The storytelling is also top-notch, and it's chock full of (sometimes very) cheeky literary references (with Shakespeare and 20th century intelligentsia cinema up the wazoo) and cross-cuts between all the various plot threads. It seems to have been written specifically for the PPCC's demographic (twentysomething intellectual uber-nerd? XKCD lover?) - we practically imploded with glee when Yorick admitted to not writing much except for "Knightrider fanfic", or when someone used Ampersand to make a comment on "Stick enough monkeys in a room, and you get Shakespeare!" Or when Yorick accuses his travelling companions, ultra-kick-ass Agent 355 and the grumpy Dr. Allison Mann, of engaging in "Spock/Bones slash fiction"!


Another cover.


And we think the gloriousness of the story will appeal to a lot of people, regardless of where you sit on the pop culture spectrum. Heck, the fact that you're reading a blog called the "Post-Punk Cinema Club" pretty much guarantees you'll enjoy this title.


Gratuitous Richard Feynman picture. We love you, Mr. Feynman! We're not joking!


Now, a graphic novel like this just begs to be turned into a film, and apparently there is something in the works, with the possibility of young Shia LeBeouf playing Yorick. We saw Yorick more as a Luke Wilson type, but... meh. The novel is pretty hardcore - with numerous, quite violent (and sometimes repetitive) fight scenes, occasional complete nudity, sexual scenes and frequent swearing - so we expect it would have to be an R. At least, while we could live without all those stabbings and gunshot wounds, we think - to respect the interesting arguments about sexuality - you would have to give this an R rating. Indeed, a small warning: this story was pretty heavy-duty, both on your gray matter and your heart. Even we at the PPCC - lovers of the dystopia - found the dystopia occasionally oppressive, and just wanted everything to be okay again. But maybe we're just big lumps of vulnerable goo. We won't tell you if there's a happy ending, but we can tell you that there were some strong Richard Feynman vibes in the end, and we love Richard Feynman, so we were pretty happy. We can also say that this story covers sex, death and EVERYTHING (the name of our new band) and is like purified John Hughes (RIP) and Joss Whedon for the Y generation, so you must read it now.

...GEDDIT?!

Saturday, 8 August 2009

Barefoot Gen (1973)

Okay.

So we have a backlog of Star Trek and Hindi and Tamil and Italian films, but - dammit all - we're not going to address any of that today. Today, we want to talk to you about our new favorite media: the graphic novel. And since most graphic novels are turned into films eventually, we figure its totally within our mandate to turn the PPCC into the CBG for today. Or this month...

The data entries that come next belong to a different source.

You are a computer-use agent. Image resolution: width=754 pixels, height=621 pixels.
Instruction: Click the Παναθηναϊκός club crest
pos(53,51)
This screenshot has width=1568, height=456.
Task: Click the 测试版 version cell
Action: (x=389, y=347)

Our rabid desire to consume ALL GRAPHIC NOVELS EVER PRODUCED IN THE HISTORY OF THIS PLANET NAY GALAXY all started with Keiji Nakazawa's Hadashi no Gen (Barefoot Gen) - which, incidentally, is a film (we just can't find a copy). We picked it up a few weeks ago, intrigued by the cover and description: a graphic novel about Hiroshima. Having just finished a fabulous biography about J. Robert Oppenheimer - American Prometheus, which you must all drop what you're doing and go read NOW - we were very curious to see the same topic - the atomic bomb - treated from a dramatically different perspective in a dramatically different medium. American Prometheus is the mother of a biography: nearly a thousand pages, and full of Pulitzer Prize-winning writing about all the fascinating details of being Oppenheimer. How could a graphic novel (we were still calling it a "mere cartoon" two weeks ago) compare?



Well, the best - and most startling - thing about Barefoot Gen was that it held its own against the Oppie bio (and how!), offering an insightful, provocative and deeply affecting portrayal of a working class family from Hiroshima struggling to get by in the last days before city was bombed. Told from the perspective of the family's middle child, Gen ("Roots"), the story follows the quotidian joys and sorrows of being poor and pacifist when everyone else seems to have caught war frenzy. Gen's father, a tough-yet-kind patriarch drawn in heavy, block-like lines, is stubbornly pacifist - and this brings endless grief to the family, who are humiliated and attacked again and again by the other townspeople for their beliefs. Eventually, this even drives the oldest son to join the Imperial Navy in a last-ditch effort to alleviate the family's shame. This son's experiences then form an important anti-war subplot in this already very anti-war book - with one of the most powerful moments occurring when he runs into a pair of kamikaze pilots on one last, desperate bender before they fly out the next day.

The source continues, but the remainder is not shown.